Stored entries:
BEGIN
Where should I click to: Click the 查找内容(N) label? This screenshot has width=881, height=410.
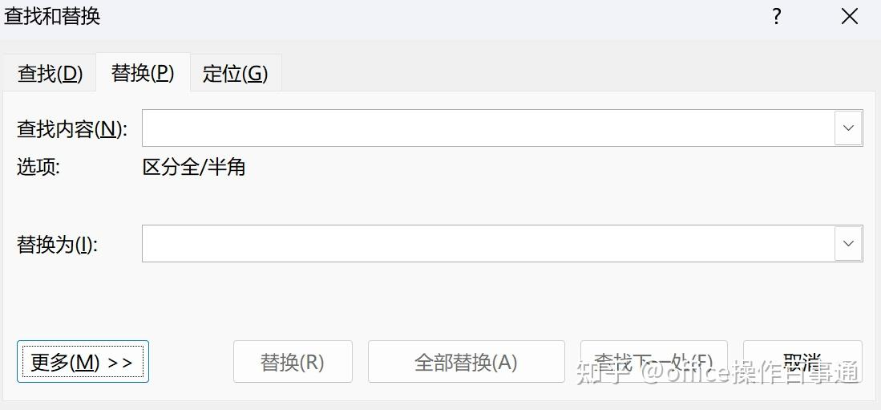(x=71, y=129)
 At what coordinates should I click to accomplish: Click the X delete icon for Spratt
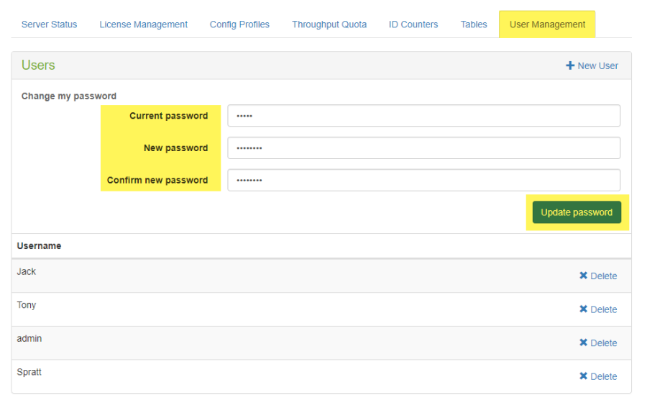pos(584,376)

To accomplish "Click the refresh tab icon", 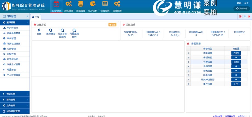I will point(245,17).
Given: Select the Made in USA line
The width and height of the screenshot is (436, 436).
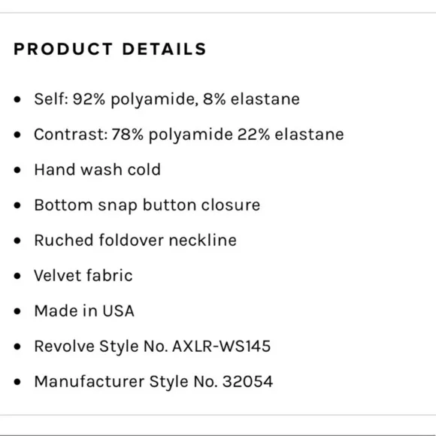Looking at the screenshot, I should 84,310.
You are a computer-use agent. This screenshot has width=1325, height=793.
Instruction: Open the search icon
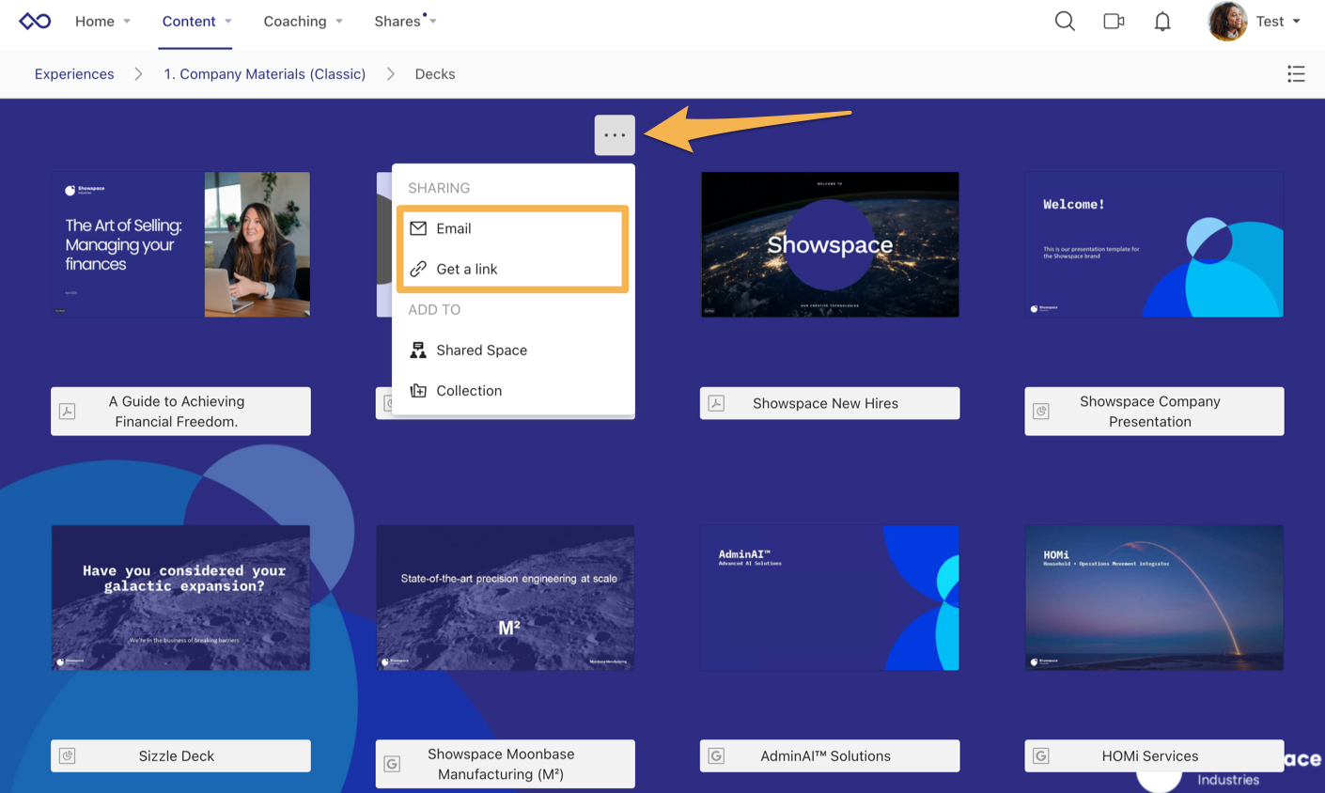[x=1064, y=20]
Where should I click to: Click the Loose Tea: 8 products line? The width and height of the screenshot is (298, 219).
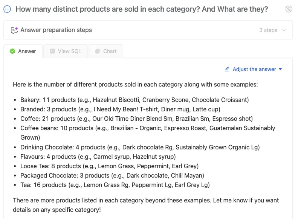(x=109, y=166)
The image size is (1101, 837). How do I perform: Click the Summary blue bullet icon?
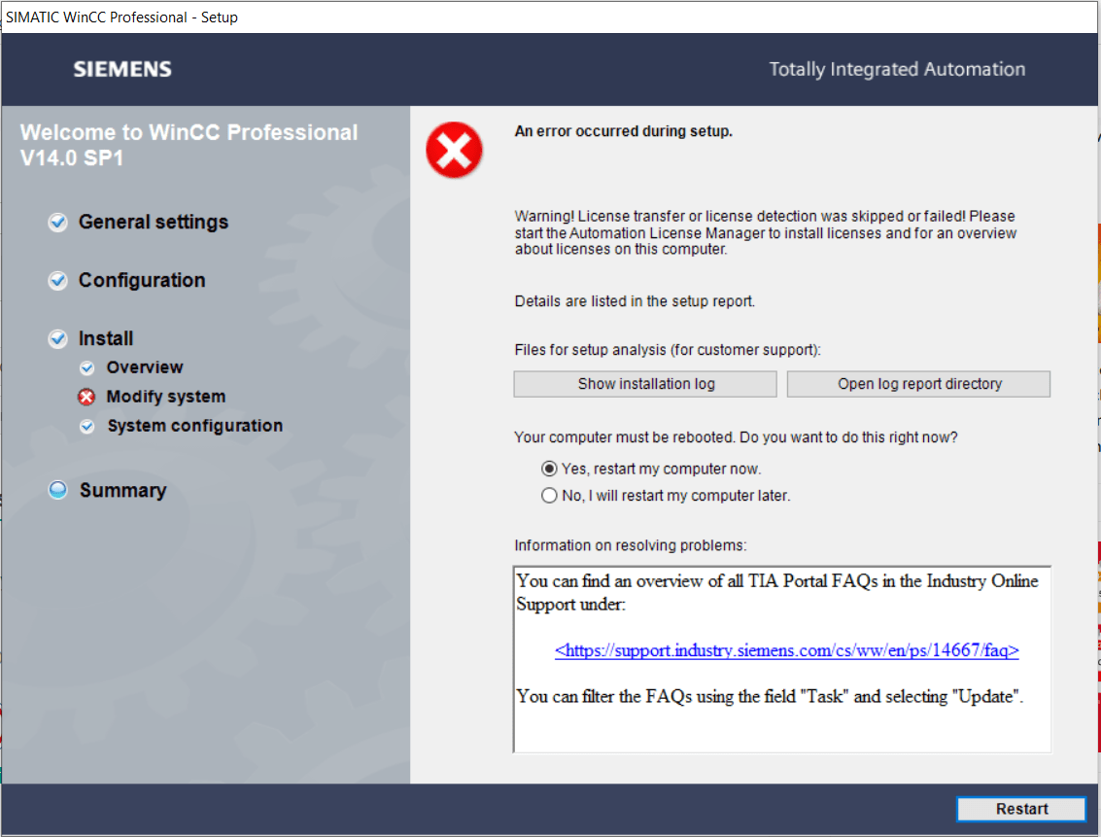(x=58, y=491)
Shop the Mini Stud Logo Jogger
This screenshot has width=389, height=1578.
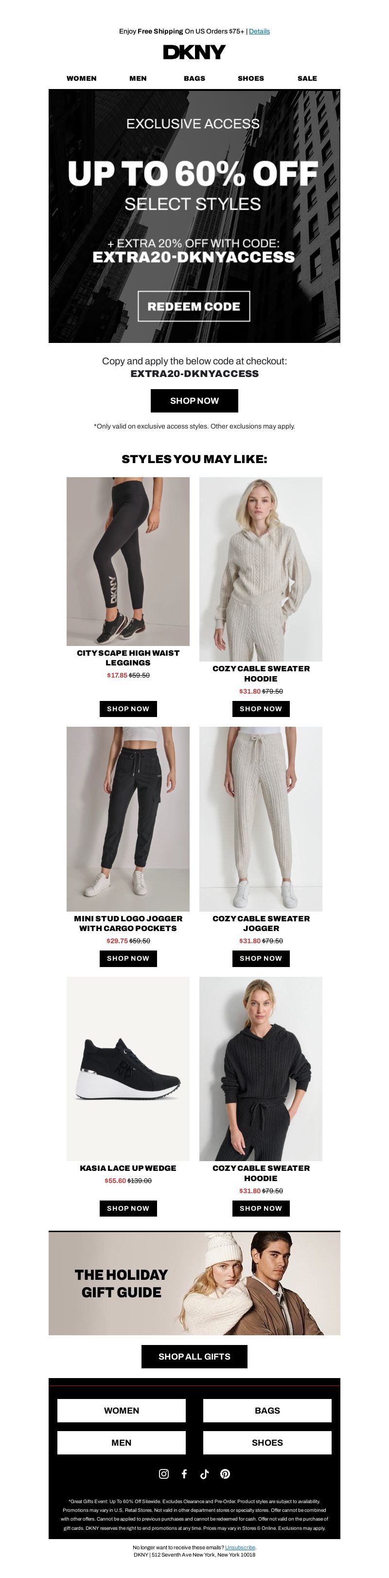coord(128,957)
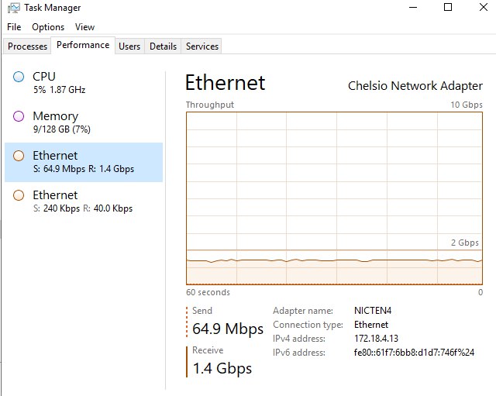Open the Options menu
Viewport: 496px width, 396px height.
[48, 27]

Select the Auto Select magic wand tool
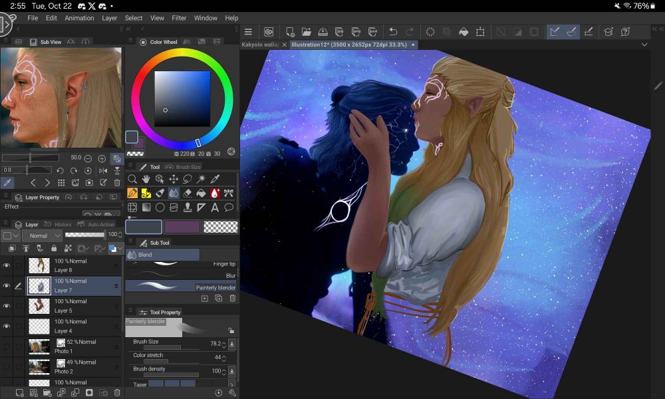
END
● **WRITTEN INSTRUCTION**:
Quote the stored entries exactly, from the line containing "You are a computer-use" through the end of the entries. Leave the pictures out of your answer.

● **SOLUTION**:
You are a computer-use agent. This screenshot has width=1325, height=793.
Instruction: Open the search icon
[x=1064, y=20]
Where should I click to: Click the Loose Tea: 8 products line? The width and height of the screenshot is (298, 219).
(x=109, y=166)
The image size is (1101, 837). How do I perform: Click the Summary blue bullet icon?
(x=58, y=491)
Shop the Mini Stud Logo Jogger
This screenshot has width=389, height=1578.
coord(128,957)
Open the Options menu
Viewport: 496px width, 396px height.
[48, 27]

Select the Auto Select magic wand tool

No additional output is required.